Tom Jones and Harvey Schmidt, authors of the immortal off-Broadway masterpiece The Fantasticks, have as good a claim as anyone to the status of genuine musical-theater Gods, so you cannot imagine how much it pains me to give one of their shows a bad review. But honestly, this show is so embarrassingly awful that it would seem like a horrifying prospect even if it were written by people you’ve never heard of. At first glance, it seems like the world’s worst parody of Oklahoma (it _is_ reportedly based on one of Lynn Riggs’ other plays), but on closer inspection it becomes clear that it is a blatant retread of the team’s classic 110 In the Shade, only seen through a funhouse mirror that apparently makes everything suck.
The plot is completely absurd and exists as little more than an excuse to string together the jokes and songs, which might not have been as bad if the jokes and songs were any good. Jones’ dialogue and lyrics are constructed from the stupidest, most hackneyed Western clichés, and are written with such a lack of self-awareness that they seem like an unintentional parody. Every character is a complete stereotype and the central romance in particular is presented in such a clichéd manner that it makes Harlequin romance novels seem like masterworks of naturalistic characterization.

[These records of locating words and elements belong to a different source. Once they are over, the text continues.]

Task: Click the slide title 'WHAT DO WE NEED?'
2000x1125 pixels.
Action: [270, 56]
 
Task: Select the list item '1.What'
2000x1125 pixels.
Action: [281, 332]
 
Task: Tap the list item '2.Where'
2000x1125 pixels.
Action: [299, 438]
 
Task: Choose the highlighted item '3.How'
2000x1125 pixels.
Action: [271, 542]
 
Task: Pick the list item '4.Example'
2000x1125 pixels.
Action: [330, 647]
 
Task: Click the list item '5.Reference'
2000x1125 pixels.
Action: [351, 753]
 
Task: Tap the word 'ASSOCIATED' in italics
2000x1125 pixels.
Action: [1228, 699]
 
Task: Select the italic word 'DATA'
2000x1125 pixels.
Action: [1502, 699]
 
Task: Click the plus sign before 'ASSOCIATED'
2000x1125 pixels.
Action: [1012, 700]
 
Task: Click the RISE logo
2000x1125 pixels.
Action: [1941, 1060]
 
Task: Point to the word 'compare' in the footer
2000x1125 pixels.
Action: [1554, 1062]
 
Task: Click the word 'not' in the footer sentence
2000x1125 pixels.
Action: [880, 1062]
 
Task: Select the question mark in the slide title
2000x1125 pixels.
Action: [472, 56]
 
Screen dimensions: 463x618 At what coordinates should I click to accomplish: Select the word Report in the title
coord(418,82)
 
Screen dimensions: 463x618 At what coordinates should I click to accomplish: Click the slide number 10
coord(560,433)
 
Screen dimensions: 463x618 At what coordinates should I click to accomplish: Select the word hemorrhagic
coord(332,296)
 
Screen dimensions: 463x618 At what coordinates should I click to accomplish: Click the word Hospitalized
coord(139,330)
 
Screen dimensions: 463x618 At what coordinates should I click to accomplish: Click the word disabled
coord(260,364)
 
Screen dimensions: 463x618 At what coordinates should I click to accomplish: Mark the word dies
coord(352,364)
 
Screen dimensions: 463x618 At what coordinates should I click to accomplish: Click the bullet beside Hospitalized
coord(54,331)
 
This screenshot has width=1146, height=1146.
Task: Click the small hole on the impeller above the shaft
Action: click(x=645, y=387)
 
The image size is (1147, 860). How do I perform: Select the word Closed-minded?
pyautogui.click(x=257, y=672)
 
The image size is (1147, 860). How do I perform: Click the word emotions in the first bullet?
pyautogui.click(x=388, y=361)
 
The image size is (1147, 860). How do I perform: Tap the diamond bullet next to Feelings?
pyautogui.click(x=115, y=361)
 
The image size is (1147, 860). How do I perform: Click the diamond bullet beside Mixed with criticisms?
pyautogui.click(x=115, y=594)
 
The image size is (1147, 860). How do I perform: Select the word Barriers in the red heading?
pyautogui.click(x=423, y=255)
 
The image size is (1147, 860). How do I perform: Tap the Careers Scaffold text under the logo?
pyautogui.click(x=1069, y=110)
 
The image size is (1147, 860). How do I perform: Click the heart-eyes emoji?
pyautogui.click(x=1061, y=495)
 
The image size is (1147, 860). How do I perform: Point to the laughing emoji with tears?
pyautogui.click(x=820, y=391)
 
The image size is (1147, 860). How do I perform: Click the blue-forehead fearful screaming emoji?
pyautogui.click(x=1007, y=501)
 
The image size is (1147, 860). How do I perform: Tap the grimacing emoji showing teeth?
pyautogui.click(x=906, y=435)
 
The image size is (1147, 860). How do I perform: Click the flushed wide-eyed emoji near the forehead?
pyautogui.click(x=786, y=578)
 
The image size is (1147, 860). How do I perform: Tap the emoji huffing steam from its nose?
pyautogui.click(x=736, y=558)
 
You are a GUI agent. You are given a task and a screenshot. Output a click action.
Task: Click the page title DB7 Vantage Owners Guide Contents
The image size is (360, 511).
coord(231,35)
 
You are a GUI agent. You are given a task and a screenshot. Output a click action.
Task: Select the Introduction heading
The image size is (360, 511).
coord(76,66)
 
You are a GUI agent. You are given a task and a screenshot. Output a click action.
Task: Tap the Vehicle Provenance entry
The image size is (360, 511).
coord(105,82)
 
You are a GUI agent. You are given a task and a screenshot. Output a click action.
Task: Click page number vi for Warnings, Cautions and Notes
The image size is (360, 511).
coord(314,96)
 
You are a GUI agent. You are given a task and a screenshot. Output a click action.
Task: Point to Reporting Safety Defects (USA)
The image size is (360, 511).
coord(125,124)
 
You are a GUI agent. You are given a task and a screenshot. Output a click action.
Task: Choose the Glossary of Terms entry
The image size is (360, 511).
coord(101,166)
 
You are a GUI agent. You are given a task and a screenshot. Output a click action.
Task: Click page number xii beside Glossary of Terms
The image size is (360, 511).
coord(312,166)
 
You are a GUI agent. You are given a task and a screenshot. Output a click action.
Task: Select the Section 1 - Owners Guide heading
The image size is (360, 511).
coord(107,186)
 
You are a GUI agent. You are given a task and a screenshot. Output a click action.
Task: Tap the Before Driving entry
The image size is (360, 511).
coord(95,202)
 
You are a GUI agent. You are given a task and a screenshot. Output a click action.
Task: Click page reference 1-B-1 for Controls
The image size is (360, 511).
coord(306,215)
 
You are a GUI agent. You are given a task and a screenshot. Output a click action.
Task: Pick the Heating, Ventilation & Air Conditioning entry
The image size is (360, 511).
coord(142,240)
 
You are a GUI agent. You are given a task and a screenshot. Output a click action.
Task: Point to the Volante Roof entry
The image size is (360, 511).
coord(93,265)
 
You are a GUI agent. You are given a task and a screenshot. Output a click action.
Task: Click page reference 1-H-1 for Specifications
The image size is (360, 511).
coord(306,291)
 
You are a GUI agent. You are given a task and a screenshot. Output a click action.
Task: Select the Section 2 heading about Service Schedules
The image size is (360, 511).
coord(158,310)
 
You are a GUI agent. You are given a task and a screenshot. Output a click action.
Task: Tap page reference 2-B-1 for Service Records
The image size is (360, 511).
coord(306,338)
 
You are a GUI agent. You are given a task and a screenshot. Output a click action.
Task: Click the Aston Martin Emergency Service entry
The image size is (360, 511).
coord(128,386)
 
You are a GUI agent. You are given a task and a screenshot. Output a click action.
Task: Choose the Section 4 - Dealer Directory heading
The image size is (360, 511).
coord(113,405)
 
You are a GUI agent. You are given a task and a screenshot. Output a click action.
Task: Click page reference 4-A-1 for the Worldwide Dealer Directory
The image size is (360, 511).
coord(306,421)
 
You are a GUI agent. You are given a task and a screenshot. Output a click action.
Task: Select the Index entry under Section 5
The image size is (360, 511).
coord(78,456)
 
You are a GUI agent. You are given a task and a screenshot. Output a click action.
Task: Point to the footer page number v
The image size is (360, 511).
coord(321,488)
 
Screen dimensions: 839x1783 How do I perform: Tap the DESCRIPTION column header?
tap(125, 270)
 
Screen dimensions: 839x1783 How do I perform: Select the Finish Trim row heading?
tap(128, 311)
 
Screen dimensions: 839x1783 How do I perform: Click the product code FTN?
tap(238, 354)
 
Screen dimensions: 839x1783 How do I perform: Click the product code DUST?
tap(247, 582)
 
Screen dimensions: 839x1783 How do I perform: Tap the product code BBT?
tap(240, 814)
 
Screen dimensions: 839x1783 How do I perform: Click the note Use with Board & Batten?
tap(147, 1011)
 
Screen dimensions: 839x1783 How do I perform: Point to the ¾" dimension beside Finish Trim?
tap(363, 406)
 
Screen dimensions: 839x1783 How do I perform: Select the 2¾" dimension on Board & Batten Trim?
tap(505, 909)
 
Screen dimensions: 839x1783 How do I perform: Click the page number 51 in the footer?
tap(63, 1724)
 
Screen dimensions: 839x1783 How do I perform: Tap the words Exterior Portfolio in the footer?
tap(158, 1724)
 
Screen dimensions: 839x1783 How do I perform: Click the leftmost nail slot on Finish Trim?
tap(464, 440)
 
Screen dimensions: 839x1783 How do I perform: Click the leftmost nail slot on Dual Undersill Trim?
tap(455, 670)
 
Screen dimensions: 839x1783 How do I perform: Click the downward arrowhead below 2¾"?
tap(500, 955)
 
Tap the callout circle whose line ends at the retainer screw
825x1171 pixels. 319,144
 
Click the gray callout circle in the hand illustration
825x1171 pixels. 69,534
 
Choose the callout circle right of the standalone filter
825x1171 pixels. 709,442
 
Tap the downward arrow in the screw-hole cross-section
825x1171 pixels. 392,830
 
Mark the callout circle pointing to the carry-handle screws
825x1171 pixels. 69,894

A few of Schmidt’s tunes are pretty, particularly “The Way It Should Be” and “All Men Is Crazy”, but for the most part his music is as corny as the words, and only one song (“I Toe the Line”) manages to be even moderately funny. Combine that with the ghastly performances given by the original cast, each of whom seemed to see the goofy script as an excuse for the kind of overacting that makes The Beverly Hillbillies look like a high-class act by comparison, and you have what, with no disrespect intended to its illustrious authors, is quite seriously one of the worst musicals to play New York in the entire decade.